What is needed -> Work through the data below and copy out every line where "address" is found.

Saved data entries
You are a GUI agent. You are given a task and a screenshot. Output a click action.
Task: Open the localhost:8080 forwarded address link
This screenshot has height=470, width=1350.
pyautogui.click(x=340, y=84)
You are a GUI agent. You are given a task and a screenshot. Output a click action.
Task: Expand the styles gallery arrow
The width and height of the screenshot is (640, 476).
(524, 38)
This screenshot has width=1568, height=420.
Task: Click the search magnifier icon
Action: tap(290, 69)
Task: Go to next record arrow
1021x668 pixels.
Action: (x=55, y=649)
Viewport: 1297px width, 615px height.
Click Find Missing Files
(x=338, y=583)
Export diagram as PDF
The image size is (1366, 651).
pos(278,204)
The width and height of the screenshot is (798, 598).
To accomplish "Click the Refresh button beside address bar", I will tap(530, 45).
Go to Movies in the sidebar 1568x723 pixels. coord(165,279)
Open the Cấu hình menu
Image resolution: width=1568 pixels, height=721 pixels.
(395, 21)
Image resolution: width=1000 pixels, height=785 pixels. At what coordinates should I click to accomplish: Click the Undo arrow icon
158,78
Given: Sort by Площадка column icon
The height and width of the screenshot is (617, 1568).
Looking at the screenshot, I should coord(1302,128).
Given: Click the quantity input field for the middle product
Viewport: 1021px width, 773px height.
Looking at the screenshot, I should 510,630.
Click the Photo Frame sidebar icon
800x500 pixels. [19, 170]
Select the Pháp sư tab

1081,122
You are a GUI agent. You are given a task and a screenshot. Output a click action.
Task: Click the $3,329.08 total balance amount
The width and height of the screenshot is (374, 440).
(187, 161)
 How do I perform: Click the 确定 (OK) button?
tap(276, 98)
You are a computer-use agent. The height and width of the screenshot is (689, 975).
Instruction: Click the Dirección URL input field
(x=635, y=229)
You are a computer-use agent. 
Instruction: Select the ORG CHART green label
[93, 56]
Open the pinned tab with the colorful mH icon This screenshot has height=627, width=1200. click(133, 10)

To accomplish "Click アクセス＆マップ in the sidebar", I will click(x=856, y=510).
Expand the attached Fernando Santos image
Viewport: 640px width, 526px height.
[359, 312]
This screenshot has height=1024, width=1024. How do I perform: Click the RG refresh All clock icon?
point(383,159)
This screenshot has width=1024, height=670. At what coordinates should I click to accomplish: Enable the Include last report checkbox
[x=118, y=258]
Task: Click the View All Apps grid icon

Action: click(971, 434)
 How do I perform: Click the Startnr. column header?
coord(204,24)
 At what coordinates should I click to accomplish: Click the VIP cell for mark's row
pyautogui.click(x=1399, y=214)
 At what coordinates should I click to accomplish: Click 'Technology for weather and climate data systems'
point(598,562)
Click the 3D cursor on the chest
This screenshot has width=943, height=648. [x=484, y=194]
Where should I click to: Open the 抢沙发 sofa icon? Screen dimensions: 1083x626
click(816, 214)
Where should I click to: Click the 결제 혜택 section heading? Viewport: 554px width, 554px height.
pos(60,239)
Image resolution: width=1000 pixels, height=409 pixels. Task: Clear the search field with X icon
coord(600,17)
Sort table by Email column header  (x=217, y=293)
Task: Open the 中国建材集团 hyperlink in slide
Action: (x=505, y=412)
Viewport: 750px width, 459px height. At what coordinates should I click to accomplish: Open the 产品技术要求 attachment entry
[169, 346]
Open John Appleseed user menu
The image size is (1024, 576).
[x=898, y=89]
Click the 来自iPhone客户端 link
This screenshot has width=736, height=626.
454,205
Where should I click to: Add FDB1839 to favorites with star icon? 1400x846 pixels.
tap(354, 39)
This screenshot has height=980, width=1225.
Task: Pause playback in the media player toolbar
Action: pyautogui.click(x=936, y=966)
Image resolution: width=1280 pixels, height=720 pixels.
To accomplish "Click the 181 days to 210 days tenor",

Answer section ->
Task: Open the localhost:8080 forwarded address link
To accomplish "Click the Refresh button beside address bar", I will tap(530, 45).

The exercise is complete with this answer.